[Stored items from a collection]
+--

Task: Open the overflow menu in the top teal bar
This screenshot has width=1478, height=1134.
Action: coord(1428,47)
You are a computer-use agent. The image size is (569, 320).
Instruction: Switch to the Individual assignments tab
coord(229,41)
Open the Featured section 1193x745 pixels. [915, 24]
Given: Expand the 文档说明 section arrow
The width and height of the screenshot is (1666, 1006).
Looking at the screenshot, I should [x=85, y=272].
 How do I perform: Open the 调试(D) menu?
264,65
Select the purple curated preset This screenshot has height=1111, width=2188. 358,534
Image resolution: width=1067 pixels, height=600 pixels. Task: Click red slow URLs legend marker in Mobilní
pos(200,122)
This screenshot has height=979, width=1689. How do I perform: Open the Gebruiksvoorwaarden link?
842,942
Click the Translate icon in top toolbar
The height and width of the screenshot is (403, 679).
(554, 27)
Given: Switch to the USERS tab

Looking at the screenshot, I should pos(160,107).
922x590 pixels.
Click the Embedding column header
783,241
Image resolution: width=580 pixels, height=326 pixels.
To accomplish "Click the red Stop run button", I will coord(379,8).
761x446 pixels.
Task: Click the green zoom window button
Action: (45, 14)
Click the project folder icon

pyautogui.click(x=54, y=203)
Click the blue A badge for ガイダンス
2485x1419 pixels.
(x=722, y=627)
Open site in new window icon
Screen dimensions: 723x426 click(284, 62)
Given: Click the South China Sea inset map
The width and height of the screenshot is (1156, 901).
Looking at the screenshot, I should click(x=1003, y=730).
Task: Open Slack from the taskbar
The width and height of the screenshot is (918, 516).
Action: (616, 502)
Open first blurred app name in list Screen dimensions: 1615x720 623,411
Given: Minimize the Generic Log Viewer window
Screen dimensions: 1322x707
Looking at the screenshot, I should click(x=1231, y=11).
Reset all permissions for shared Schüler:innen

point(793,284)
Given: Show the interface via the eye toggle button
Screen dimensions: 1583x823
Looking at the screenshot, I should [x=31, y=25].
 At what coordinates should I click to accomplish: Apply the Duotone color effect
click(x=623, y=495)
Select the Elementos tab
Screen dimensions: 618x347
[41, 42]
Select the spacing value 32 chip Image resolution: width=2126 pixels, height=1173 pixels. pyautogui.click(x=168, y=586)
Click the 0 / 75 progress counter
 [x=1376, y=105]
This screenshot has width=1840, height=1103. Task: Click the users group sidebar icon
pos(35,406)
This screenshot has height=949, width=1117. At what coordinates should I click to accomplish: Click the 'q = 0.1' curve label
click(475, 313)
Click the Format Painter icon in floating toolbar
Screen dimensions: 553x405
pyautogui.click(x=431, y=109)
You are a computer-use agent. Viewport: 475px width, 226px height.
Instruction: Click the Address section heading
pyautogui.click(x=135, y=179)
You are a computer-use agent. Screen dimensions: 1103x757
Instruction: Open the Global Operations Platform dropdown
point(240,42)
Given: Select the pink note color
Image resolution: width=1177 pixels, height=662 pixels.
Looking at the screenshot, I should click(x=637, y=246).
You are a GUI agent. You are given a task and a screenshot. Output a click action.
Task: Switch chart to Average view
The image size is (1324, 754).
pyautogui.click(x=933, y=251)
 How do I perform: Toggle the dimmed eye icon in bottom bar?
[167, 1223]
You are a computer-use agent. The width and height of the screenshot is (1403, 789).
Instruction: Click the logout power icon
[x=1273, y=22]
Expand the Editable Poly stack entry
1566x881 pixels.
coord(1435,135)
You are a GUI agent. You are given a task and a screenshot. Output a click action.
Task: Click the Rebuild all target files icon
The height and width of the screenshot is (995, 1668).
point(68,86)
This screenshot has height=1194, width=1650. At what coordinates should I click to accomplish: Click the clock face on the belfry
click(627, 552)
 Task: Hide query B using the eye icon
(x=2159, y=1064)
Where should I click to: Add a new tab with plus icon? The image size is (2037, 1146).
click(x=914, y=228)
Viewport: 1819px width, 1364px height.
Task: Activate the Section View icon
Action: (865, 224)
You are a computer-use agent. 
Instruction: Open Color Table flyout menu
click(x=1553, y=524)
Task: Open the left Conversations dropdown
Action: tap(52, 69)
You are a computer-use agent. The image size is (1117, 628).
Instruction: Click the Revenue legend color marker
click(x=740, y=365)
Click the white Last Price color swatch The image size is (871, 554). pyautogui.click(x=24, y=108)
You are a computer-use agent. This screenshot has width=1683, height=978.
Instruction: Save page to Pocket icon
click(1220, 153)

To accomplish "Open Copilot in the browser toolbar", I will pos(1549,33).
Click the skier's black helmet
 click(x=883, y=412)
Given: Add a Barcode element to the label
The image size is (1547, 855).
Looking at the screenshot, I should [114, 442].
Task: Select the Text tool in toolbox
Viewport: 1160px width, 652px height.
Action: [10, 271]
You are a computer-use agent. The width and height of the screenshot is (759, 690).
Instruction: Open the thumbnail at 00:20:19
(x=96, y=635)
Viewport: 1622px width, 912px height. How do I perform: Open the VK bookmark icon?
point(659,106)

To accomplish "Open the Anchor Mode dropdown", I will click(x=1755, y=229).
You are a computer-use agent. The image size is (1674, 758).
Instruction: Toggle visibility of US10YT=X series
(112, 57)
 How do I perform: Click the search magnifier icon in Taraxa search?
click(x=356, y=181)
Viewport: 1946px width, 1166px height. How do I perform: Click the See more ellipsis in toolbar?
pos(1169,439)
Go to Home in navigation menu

+--

-- PROBLEM REQUIREMENTS --
Your reply is to repeat, unchanged, the lines above running from the one with "Task: Switch chart to Average view" up to and including the one with "is (1403, 789).".

-- COMPLETED TASK --
Task: Switch chart to Average view
The image size is (1324, 754).
pyautogui.click(x=933, y=251)
 How do I perform: Toggle the dimmed eye icon in bottom bar?
[167, 1223]
You are a computer-use agent. The width and height of the screenshot is (1403, 789).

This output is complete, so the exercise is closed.